The null hypothesis, denoted as \( H_0 \), is an assumption that there is no effect or no difference between the groups being compared. In other words, it's a statement of no change or no association. Hypothesis tests are designed to work against this assumption, with evidence either strong enough to reject \( H_0 \) or not.

For our specific example, the null hypothesis is \( p_1 \leq p_2 \), meaning the proportion of women who clip coupons is less than or equal to the proportion of men. This acts as a baseline assumption until we have enough evidence to suggest otherwise.

• The null hypothesis is not necessarily what the researcher believes to be true.
• Often, it simply represents the status quo or a position of no difference.
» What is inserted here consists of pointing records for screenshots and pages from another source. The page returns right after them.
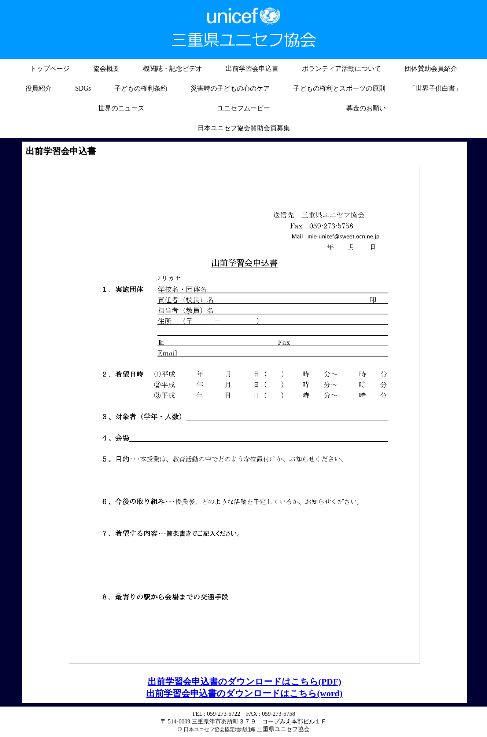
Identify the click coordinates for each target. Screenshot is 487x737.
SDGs (83, 88)
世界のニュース (121, 108)
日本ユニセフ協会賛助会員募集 (244, 128)
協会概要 (106, 68)
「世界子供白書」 (435, 88)
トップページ (50, 68)
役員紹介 (38, 88)
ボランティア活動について (341, 68)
Rejecting the null hypothesis implies that the data provides sufficient evidence to support the alternative hypothesis.

Alternative Hypothesis

The alternative hypothesis, represented by \( H_a \), is what you might consider the bold claim or research hypothesis. It suggests that there is indeed an effect or a difference from the null hypothesis. It's a statement that we aim to provide evidence for through our hypothesis test.

In our example, the alternative hypothesis is \( p_1 > p_2 \), which claims that the proportion of women who clip coupons is greater than the proportion of men. This is the hypothesis we seek to support with our evidence.

The process of hypothesis testing determines:

• If the evidence is significant enough to "reject" the null hypothesis.
• The significance level (\( \alpha \)) chosen determines our threshold for rejecting \( H_0 \).

A successful test outcome would show sufficient evidence leaning towards the alternative hypothesis, as demonstrated in our example when \( z = 2.891 \) exceeded the critical value 2.33, leading to a rejection of \( H_0 \).